Raw data:
------------------------------------------------------------

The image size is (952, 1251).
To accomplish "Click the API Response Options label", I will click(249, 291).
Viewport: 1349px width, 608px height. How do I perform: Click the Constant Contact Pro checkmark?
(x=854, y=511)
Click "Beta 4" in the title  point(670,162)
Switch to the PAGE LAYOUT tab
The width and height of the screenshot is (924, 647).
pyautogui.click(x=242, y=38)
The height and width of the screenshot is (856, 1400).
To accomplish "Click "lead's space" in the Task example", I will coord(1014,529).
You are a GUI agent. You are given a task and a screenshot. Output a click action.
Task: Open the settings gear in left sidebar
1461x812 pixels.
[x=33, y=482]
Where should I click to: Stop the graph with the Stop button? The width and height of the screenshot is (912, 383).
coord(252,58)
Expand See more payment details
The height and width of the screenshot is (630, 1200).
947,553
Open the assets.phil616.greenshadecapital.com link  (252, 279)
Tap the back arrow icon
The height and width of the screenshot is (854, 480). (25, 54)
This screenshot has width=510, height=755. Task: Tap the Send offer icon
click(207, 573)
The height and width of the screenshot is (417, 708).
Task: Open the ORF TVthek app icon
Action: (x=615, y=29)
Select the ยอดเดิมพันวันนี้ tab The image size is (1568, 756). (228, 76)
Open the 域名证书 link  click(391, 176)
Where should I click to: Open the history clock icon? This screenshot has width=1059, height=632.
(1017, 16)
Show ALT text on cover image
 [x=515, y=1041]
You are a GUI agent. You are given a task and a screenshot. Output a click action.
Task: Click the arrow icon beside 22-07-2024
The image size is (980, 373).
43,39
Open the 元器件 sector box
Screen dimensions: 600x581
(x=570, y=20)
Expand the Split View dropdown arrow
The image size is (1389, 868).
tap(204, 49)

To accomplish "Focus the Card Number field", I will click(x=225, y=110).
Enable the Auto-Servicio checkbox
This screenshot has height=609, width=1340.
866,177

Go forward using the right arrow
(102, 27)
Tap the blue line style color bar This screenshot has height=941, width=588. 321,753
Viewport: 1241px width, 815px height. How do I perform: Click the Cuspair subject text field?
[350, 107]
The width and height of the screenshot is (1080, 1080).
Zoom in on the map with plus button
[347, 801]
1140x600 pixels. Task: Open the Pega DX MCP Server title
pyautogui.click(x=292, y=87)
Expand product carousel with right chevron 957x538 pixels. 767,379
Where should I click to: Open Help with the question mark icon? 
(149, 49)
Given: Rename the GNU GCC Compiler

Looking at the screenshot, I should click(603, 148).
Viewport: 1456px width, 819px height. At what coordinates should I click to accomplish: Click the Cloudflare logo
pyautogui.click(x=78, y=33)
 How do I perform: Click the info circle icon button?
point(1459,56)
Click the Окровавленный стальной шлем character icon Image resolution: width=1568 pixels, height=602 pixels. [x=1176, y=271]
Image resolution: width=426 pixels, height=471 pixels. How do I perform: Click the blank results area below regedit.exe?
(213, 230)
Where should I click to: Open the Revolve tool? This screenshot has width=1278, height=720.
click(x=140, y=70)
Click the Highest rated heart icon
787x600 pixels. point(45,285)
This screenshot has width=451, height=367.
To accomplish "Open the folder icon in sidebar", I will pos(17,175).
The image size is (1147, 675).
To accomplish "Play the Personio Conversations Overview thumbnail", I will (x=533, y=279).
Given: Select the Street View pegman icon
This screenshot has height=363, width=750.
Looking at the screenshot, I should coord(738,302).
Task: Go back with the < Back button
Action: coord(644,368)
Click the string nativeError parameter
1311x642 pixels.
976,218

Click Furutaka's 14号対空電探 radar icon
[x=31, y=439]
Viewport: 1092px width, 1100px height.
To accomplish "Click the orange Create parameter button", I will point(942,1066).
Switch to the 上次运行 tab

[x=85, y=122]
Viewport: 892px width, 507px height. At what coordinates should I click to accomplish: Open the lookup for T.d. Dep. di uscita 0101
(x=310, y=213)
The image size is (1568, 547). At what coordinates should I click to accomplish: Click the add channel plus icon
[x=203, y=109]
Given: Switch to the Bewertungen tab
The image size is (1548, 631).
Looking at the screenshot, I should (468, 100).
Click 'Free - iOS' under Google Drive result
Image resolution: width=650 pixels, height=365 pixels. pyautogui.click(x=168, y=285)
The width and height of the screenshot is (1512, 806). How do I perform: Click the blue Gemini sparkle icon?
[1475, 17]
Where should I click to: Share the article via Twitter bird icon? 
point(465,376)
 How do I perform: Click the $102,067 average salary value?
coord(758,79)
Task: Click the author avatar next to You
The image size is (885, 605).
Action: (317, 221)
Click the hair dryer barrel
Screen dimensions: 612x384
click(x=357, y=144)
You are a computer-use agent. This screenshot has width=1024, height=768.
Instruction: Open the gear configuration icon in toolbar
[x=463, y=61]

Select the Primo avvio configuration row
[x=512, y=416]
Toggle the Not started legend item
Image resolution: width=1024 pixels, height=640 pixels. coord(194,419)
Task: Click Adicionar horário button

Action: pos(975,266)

------------------------------------------------------------

The problem:
Every line above is to be transcribed exactly, with nothing missed.

Result for this task:
The image size is (952, 1251).
To accomplish "Click the API Response Options label", I will click(249, 291).
Viewport: 1349px width, 608px height. How do I perform: Click the Constant Contact Pro checkmark?
(x=854, y=511)
Click "Beta 4" in the title  point(670,162)
Switch to the PAGE LAYOUT tab
The width and height of the screenshot is (924, 647).
pyautogui.click(x=242, y=38)
The height and width of the screenshot is (856, 1400).
To accomplish "Click "lead's space" in the Task example", I will coord(1014,529).
You are a GUI agent. You are given a task and a screenshot. Output a click action.
Task: Open the settings gear in left sidebar
1461x812 pixels.
[x=33, y=482]
Where should I click to: Stop the graph with the Stop button? The width and height of the screenshot is (912, 383).
coord(252,58)
Expand See more payment details
The height and width of the screenshot is (630, 1200).
947,553
Open the assets.phil616.greenshadecapital.com link  (252, 279)
Tap the back arrow icon
The height and width of the screenshot is (854, 480). (25, 54)
This screenshot has width=510, height=755. Task: Tap the Send offer icon
click(207, 573)
The height and width of the screenshot is (417, 708).
Task: Open the ORF TVthek app icon
Action: (x=615, y=29)
Select the ยอดเดิมพันวันนี้ tab The image size is (1568, 756). (228, 76)
Open the 域名证书 link  click(391, 176)
Where should I click to: Open the history clock icon? This screenshot has width=1059, height=632.
(1017, 16)
Show ALT text on cover image
 [x=515, y=1041]
You are a GUI agent. You are given a task and a screenshot. Output a click action.
Task: Click the arrow icon beside 22-07-2024
The image size is (980, 373).
43,39
Open the 元器件 sector box
Screen dimensions: 600x581
(x=570, y=20)
Expand the Split View dropdown arrow
The image size is (1389, 868).
tap(204, 49)

To accomplish "Focus the Card Number field", I will click(x=225, y=110).
Enable the Auto-Servicio checkbox
This screenshot has height=609, width=1340.
866,177

Go forward using the right arrow
(102, 27)
Tap the blue line style color bar This screenshot has height=941, width=588. 321,753
Viewport: 1241px width, 815px height. How do I perform: Click the Cuspair subject text field?
[350, 107]
The width and height of the screenshot is (1080, 1080).
Zoom in on the map with plus button
[347, 801]
1140x600 pixels. Task: Open the Pega DX MCP Server title
pyautogui.click(x=292, y=87)
Expand product carousel with right chevron 957x538 pixels. 767,379
Where should I click to: Open Help with the question mark icon? 
(149, 49)
Given: Rename the GNU GCC Compiler

Looking at the screenshot, I should click(603, 148).
Viewport: 1456px width, 819px height. At what coordinates should I click to accomplish: Click the Cloudflare logo
pyautogui.click(x=78, y=33)
 How do I perform: Click the info circle icon button?
point(1459,56)
Click the Окровавленный стальной шлем character icon Image resolution: width=1568 pixels, height=602 pixels. [x=1176, y=271]
Image resolution: width=426 pixels, height=471 pixels. How do I perform: Click the blank results area below regedit.exe?
(213, 230)
Where should I click to: Open the Revolve tool? This screenshot has width=1278, height=720.
click(x=140, y=70)
Click the Highest rated heart icon
787x600 pixels. point(45,285)
This screenshot has width=451, height=367.
To accomplish "Open the folder icon in sidebar", I will pos(17,175).
The image size is (1147, 675).
To accomplish "Play the Personio Conversations Overview thumbnail", I will (x=533, y=279).
Given: Select the Street View pegman icon
This screenshot has height=363, width=750.
Looking at the screenshot, I should coord(738,302).
Task: Go back with the < Back button
Action: coord(644,368)
Click the string nativeError parameter
1311x642 pixels.
976,218

Click Furutaka's 14号対空電探 radar icon
[x=31, y=439]
Viewport: 1092px width, 1100px height.
To accomplish "Click the orange Create parameter button", I will point(942,1066).
Switch to the 上次运行 tab

[x=85, y=122]
Viewport: 892px width, 507px height. At what coordinates should I click to accomplish: Open the lookup for T.d. Dep. di uscita 0101
(x=310, y=213)
The image size is (1568, 547). At what coordinates should I click to accomplish: Click the add channel plus icon
[x=203, y=109]
Given: Switch to the Bewertungen tab
The image size is (1548, 631).
Looking at the screenshot, I should (468, 100).
Click 'Free - iOS' under Google Drive result
Image resolution: width=650 pixels, height=365 pixels. pyautogui.click(x=168, y=285)
The width and height of the screenshot is (1512, 806). How do I perform: Click the blue Gemini sparkle icon?
[1475, 17]
Where should I click to: Share the article via Twitter bird icon? 
point(465,376)
 How do I perform: Click the $102,067 average salary value?
coord(758,79)
Task: Click the author avatar next to You
The image size is (885, 605).
Action: (317, 221)
Click the hair dryer barrel
Screen dimensions: 612x384
click(x=357, y=144)
You are a computer-use agent. This screenshot has width=1024, height=768.
Instruction: Open the gear configuration icon in toolbar
[x=463, y=61]

Select the Primo avvio configuration row
[x=512, y=416]
Toggle the Not started legend item
Image resolution: width=1024 pixels, height=640 pixels. coord(194,419)
Task: Click Adicionar horário button

Action: pos(975,266)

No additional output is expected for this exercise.